__Your goal__
Retype the entries. Match them exactly.

Source data: Begin

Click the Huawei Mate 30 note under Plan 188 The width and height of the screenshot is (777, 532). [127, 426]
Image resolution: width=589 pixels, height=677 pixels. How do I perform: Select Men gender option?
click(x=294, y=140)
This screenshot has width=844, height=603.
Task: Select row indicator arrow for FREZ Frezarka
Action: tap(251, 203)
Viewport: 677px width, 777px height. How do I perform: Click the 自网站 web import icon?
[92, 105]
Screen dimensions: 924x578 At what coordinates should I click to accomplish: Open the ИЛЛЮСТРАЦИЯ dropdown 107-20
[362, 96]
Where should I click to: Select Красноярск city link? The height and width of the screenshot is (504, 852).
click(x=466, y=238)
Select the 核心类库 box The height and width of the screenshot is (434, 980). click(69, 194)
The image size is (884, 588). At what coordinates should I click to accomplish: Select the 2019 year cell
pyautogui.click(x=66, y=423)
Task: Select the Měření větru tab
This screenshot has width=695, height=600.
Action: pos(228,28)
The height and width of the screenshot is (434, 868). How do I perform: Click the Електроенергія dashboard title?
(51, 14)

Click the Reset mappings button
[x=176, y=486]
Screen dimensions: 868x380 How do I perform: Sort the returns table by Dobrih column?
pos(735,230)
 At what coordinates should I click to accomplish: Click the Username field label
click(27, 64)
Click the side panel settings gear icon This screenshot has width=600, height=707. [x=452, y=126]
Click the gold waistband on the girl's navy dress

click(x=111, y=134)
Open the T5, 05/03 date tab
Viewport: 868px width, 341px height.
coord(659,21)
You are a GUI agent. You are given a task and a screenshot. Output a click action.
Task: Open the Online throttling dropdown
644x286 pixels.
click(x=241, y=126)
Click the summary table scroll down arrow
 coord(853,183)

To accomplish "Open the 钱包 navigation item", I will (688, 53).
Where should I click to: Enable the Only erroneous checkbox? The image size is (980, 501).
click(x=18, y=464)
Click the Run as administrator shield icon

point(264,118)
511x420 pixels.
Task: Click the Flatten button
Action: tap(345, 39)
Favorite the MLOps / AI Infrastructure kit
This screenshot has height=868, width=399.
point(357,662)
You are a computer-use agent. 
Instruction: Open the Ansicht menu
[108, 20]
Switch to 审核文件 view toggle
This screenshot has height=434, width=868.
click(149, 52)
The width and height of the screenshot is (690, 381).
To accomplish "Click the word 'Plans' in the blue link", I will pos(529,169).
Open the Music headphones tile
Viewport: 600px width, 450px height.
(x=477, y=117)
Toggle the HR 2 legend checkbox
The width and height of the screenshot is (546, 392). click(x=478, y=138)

Source data: End

__The answer__
Click the Huawei Mate 30 note under Plan 188 The width and height of the screenshot is (777, 532). [127, 426]
Image resolution: width=589 pixels, height=677 pixels. How do I perform: Select Men gender option?
click(x=294, y=140)
This screenshot has width=844, height=603.
Task: Select row indicator arrow for FREZ Frezarka
Action: tap(251, 203)
Viewport: 677px width, 777px height. How do I perform: Click the 自网站 web import icon?
[92, 105]
Screen dimensions: 924x578 At what coordinates should I click to accomplish: Open the ИЛЛЮСТРАЦИЯ dropdown 107-20
[362, 96]
Where should I click to: Select Красноярск city link? The height and width of the screenshot is (504, 852).
click(x=466, y=238)
Select the 核心类库 box The height and width of the screenshot is (434, 980). click(69, 194)
The image size is (884, 588). At what coordinates should I click to accomplish: Select the 2019 year cell
pyautogui.click(x=66, y=423)
Task: Select the Měření větru tab
This screenshot has width=695, height=600.
Action: pos(228,28)
The height and width of the screenshot is (434, 868). How do I perform: Click the Електроенергія dashboard title?
(51, 14)

Click the Reset mappings button
[x=176, y=486]
Screen dimensions: 868x380 How do I perform: Sort the returns table by Dobrih column?
pos(735,230)
 At what coordinates should I click to accomplish: Click the Username field label
click(27, 64)
Click the side panel settings gear icon This screenshot has width=600, height=707. [x=452, y=126]
Click the gold waistband on the girl's navy dress

click(x=111, y=134)
Open the T5, 05/03 date tab
Viewport: 868px width, 341px height.
coord(659,21)
You are a GUI agent. You are given a task and a screenshot. Output a click action.
Task: Open the Online throttling dropdown
644x286 pixels.
click(x=241, y=126)
Click the summary table scroll down arrow
 coord(853,183)

To accomplish "Open the 钱包 navigation item", I will (688, 53).
Where should I click to: Enable the Only erroneous checkbox? The image size is (980, 501).
click(x=18, y=464)
Click the Run as administrator shield icon

point(264,118)
511x420 pixels.
Task: Click the Flatten button
Action: tap(345, 39)
Favorite the MLOps / AI Infrastructure kit
This screenshot has height=868, width=399.
point(357,662)
You are a computer-use agent. 
Instruction: Open the Ansicht menu
[108, 20]
Switch to 审核文件 view toggle
This screenshot has height=434, width=868.
click(149, 52)
The width and height of the screenshot is (690, 381).
To accomplish "Click the word 'Plans' in the blue link", I will pos(529,169).
Open the Music headphones tile
Viewport: 600px width, 450px height.
(x=477, y=117)
Toggle the HR 2 legend checkbox
The width and height of the screenshot is (546, 392). click(x=478, y=138)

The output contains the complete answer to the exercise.